Children killed in rail accident in India

Police say 11 children dead after train crashes into school bus at unmanned railway crossing in Telangana state.

At least 16 children aged 7 to 14 had been injured and hospitalised following the deadly crash [AP]

A passenger train has crashed into a school bus in southern India, killing at least 11 children, with fears the death toll could rise further, officials say.

A senior police officer said “11 students and the bus driver were killed”, while a railway official said he feared as many as 25 children were dead after Thursday’s collision in newly formed Telangana state.

Ravi Nallamala, a local police officer, said at least 16 children aged 7 to 14 had been injured and hospitalised in Medak district.

The area is nearly 1,500km south of New Delhi.

K Samba Siva Rao, a spokesman for South Central Railway, said the train hit the bus at an unmanned railway crossing in the village of Masaipet, about 62km from Hyderabad in Telangana, which this year was carved out of Andhra Pradesh state.

The bus was dragged several hundred metres down the tracks, according to local media reports.

The train was travelling from the city of Nanded in Maharashtra state to Hyderabad. No one on the train was killed, officials said.

“So far 11 children and one school bus driver died. Sixteen children are injured and have been shifted to hospitals,” N Suryanaarayana, local police deputy inspector general, said.

“The cause of the accident and whose mistake it is we are investigating.”

Rao said the school bus was carrying up to 38 children from the Kakatiya Techno School in the town of Toopran.

“As per present information about 25 schoolchildren seem to have been killed,” he told AFP.

“Around 38 were in the bus as far as we know, and the rest are being sent to the hospital.”

Accidents are common on India’s railroad network, one of the world’s largest with 20 million people riding daily on about 11,000 passenger trains.

In 2012 a government report said almost 15,000 people were killed every year on the network, describing the deaths as an annual “massacre” due mainly to poor safety standards.

Most accidents are blamed on poor maintenance and human error.

(Stored entries)
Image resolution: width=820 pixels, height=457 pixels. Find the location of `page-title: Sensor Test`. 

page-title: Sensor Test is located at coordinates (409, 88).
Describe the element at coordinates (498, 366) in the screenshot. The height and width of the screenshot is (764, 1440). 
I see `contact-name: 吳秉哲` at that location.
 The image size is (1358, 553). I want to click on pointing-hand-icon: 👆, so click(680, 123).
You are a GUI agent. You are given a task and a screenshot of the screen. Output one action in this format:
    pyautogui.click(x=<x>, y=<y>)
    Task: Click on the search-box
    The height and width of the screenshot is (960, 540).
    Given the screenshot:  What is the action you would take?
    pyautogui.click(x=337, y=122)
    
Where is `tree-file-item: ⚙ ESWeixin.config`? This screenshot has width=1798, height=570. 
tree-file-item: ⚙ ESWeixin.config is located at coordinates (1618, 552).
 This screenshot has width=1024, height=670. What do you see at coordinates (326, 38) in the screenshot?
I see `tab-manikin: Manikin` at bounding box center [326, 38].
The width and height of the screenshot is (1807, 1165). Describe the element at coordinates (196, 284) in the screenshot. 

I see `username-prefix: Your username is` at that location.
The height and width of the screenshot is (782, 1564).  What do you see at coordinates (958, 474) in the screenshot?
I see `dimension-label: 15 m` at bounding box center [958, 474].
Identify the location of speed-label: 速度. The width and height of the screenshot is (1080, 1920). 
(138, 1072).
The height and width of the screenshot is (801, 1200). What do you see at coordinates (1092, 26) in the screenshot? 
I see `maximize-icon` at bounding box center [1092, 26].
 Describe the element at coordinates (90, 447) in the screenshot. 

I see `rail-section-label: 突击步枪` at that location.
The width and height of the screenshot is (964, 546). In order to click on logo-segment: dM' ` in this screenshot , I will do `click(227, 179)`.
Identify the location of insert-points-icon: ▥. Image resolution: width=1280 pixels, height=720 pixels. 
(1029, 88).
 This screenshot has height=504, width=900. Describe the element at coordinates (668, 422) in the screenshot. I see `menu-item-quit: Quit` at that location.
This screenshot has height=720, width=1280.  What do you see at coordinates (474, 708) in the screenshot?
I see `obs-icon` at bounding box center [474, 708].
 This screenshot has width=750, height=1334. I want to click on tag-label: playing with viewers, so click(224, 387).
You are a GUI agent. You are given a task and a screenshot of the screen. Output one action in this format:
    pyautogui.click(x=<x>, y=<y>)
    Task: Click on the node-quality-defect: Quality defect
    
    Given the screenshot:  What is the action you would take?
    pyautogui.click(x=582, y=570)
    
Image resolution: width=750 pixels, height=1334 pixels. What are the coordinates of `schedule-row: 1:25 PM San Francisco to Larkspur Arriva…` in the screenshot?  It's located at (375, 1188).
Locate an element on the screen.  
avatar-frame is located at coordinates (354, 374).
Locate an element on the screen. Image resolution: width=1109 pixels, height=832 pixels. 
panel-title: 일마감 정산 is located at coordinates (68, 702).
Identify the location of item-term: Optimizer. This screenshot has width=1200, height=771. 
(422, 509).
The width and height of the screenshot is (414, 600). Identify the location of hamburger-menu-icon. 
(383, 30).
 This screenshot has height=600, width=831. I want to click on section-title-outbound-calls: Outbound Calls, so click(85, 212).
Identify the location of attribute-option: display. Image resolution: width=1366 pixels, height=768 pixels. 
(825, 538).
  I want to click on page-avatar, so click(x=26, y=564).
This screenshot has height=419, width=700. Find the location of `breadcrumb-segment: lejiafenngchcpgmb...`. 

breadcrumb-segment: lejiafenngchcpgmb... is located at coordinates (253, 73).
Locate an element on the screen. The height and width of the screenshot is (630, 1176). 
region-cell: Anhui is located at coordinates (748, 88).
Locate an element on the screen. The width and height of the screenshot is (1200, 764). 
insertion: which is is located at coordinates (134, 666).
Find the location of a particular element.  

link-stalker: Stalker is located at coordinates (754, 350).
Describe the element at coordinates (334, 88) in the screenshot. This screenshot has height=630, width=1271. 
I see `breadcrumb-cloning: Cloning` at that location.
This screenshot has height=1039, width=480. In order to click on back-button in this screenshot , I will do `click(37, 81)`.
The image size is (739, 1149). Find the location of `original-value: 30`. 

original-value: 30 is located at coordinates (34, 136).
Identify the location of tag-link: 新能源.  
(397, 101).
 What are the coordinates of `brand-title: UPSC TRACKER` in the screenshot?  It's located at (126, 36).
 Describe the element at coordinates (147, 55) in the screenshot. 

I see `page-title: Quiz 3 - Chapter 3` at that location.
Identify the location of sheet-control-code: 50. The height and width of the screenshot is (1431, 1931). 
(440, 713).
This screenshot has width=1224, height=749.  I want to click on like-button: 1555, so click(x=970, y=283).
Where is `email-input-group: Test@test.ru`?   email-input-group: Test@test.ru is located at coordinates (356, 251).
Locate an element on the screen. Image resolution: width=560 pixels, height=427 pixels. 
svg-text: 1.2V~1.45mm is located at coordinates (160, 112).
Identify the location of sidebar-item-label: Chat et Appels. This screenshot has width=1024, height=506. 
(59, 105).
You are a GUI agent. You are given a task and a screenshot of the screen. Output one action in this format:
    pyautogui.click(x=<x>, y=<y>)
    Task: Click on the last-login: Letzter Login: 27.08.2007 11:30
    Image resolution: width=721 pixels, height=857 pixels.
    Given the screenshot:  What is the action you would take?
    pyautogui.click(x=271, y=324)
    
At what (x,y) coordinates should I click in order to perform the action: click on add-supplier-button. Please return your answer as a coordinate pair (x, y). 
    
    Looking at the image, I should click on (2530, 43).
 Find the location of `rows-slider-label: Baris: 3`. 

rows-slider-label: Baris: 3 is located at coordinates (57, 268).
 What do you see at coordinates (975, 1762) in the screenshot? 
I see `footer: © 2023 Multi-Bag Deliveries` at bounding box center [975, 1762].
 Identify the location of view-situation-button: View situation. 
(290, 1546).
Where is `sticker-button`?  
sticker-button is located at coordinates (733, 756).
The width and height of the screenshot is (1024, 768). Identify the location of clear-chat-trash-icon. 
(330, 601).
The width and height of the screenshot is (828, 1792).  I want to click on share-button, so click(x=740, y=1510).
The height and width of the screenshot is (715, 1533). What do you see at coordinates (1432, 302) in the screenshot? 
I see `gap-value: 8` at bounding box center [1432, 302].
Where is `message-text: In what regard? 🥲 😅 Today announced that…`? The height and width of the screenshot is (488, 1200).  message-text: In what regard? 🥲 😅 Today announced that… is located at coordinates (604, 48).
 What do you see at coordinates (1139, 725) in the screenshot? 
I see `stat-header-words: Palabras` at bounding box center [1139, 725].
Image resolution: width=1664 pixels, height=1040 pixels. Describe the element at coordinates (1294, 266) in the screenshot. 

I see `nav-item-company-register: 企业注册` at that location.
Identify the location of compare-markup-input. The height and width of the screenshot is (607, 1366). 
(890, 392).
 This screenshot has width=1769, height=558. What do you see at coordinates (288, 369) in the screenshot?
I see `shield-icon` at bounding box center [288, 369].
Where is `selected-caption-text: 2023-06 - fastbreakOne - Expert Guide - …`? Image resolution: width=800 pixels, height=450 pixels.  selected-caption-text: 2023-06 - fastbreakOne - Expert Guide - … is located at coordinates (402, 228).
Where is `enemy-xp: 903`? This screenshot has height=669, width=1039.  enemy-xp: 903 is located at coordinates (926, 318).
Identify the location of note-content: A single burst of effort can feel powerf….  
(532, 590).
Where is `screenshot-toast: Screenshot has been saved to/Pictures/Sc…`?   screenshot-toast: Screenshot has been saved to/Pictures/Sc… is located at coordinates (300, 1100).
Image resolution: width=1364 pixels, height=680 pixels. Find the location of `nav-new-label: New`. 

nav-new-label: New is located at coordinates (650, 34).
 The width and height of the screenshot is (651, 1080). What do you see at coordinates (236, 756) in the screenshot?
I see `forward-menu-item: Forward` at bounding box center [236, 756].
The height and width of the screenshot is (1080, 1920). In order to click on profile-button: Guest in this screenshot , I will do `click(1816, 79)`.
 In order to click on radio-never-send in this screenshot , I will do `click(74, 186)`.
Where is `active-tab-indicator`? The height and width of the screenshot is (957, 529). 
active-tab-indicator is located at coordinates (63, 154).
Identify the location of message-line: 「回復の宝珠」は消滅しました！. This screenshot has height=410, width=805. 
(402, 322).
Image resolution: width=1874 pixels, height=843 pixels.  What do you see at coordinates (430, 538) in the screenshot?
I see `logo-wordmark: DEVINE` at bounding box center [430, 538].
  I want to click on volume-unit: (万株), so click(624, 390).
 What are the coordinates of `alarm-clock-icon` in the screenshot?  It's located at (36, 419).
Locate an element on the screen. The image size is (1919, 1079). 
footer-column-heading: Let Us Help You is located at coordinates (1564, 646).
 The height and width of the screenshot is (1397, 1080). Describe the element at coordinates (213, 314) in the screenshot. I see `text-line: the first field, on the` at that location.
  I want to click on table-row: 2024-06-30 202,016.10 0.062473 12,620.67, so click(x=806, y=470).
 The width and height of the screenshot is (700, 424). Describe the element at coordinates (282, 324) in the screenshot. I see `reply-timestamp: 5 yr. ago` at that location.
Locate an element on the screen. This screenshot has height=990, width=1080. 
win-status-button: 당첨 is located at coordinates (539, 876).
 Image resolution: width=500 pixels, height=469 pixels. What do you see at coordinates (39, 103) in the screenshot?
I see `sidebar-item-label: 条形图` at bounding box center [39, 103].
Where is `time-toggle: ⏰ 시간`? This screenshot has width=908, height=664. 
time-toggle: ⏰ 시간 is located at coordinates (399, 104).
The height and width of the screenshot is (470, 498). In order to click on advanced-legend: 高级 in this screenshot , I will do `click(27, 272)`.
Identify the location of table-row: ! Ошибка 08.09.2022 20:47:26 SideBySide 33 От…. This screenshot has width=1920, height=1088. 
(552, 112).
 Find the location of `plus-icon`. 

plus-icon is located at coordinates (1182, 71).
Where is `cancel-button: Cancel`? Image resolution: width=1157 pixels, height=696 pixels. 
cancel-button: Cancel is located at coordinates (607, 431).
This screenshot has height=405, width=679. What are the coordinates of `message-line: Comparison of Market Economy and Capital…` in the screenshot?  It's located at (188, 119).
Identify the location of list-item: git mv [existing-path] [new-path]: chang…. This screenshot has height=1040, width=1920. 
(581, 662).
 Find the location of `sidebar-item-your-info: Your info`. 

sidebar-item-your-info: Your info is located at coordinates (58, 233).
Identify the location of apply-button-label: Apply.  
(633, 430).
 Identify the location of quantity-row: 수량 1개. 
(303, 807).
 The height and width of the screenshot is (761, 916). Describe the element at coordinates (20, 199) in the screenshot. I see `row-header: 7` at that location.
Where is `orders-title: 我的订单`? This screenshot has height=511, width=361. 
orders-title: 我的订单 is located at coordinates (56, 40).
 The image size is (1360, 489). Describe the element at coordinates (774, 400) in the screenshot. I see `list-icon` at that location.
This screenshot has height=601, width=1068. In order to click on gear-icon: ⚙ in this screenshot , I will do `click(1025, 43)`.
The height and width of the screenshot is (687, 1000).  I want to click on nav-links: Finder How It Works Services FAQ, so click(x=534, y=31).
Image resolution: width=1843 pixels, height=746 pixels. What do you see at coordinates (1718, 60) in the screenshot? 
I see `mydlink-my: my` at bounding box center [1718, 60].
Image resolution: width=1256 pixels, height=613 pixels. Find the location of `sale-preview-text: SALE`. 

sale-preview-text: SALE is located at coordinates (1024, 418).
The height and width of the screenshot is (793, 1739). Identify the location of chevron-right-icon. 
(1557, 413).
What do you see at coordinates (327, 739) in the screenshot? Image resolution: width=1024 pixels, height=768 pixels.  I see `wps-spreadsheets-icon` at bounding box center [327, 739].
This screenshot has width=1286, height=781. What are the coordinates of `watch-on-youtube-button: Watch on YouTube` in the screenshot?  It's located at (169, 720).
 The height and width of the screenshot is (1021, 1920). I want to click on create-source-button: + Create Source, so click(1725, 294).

* _QUESTIONS ON THE MATERIAL_:
[a] Copy out the part of the rail accident article that begins at the words "Ravi Nallamala, a" and stops after the words "of New Delhi.".
[b] For each statement, say yes or no according to the rail accident article, and quote the words that decide it.
(i) The train was heading from Hyderabad to Nanded.
(ii) Masaipet is about 62km from Hyderabad.
(iii) Someone aboard the train was killed.
[c] Answer these questions using the rail accident article.
(i) Which school were the children on the bus from?
(ii) How many people ride India's railroad network each day?
(iii) In what year did a government report call the yearly deaths on the network a "massacre"?

* _RESPONSES PER TASK_:
[a]
Ravi Nallamala, a local police officer, said at least 16 children aged 7 to 14 had been injured and hospitalised in Medak district.

The area is nearly 1,500km south of New Delhi.

[b]
(i) No: "The train was travelling from the city of Nanded in Maharashtra state to Hyderabad."
(ii) Yes: "in the village of Masaipet, about 62km from Hyderabad in Telangana"
(iii) No: "No one on the train was killed, officials said."

[c]
(i) The Kakatiya Techno School in the town of Toopran
(ii) 20 million
(iii) 2012